__What the task asks__: Extract, from the records beneath this instruction, each line that contains the word "computer".

__Data extract__:
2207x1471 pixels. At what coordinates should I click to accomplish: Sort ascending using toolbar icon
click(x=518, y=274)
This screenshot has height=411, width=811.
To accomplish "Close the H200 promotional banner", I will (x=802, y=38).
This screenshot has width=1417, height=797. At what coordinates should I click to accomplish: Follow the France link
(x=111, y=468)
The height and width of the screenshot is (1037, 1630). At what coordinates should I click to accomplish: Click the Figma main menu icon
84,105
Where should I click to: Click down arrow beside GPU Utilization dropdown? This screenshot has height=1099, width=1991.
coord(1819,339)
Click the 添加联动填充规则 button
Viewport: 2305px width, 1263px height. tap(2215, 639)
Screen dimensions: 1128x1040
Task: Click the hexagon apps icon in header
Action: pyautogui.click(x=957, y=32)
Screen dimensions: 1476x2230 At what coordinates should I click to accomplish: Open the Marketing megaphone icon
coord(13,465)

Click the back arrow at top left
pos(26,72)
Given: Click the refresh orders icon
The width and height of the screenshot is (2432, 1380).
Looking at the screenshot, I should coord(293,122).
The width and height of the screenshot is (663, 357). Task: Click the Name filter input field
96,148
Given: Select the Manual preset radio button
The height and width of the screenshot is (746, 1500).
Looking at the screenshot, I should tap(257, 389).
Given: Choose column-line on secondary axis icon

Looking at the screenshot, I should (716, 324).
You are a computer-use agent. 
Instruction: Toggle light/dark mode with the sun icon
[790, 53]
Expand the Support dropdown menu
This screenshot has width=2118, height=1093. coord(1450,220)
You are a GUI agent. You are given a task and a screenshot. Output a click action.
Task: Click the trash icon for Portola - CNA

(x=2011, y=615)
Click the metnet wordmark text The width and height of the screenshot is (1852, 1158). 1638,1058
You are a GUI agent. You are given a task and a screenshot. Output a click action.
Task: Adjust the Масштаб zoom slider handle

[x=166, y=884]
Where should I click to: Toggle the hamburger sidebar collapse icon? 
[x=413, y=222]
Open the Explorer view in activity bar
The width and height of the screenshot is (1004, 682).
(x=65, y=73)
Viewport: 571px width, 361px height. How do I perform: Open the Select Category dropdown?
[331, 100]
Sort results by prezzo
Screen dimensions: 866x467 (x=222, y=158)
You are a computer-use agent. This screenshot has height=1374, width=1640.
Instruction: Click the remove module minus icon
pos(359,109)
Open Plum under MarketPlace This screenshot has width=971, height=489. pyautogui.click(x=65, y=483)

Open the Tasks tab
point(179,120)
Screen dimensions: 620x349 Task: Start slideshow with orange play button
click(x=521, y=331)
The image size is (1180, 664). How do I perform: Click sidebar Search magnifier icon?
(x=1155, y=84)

__Task response__:
You are a computer-use agent. 
You are a computer-use agent. This screenshot has height=1374, width=1640.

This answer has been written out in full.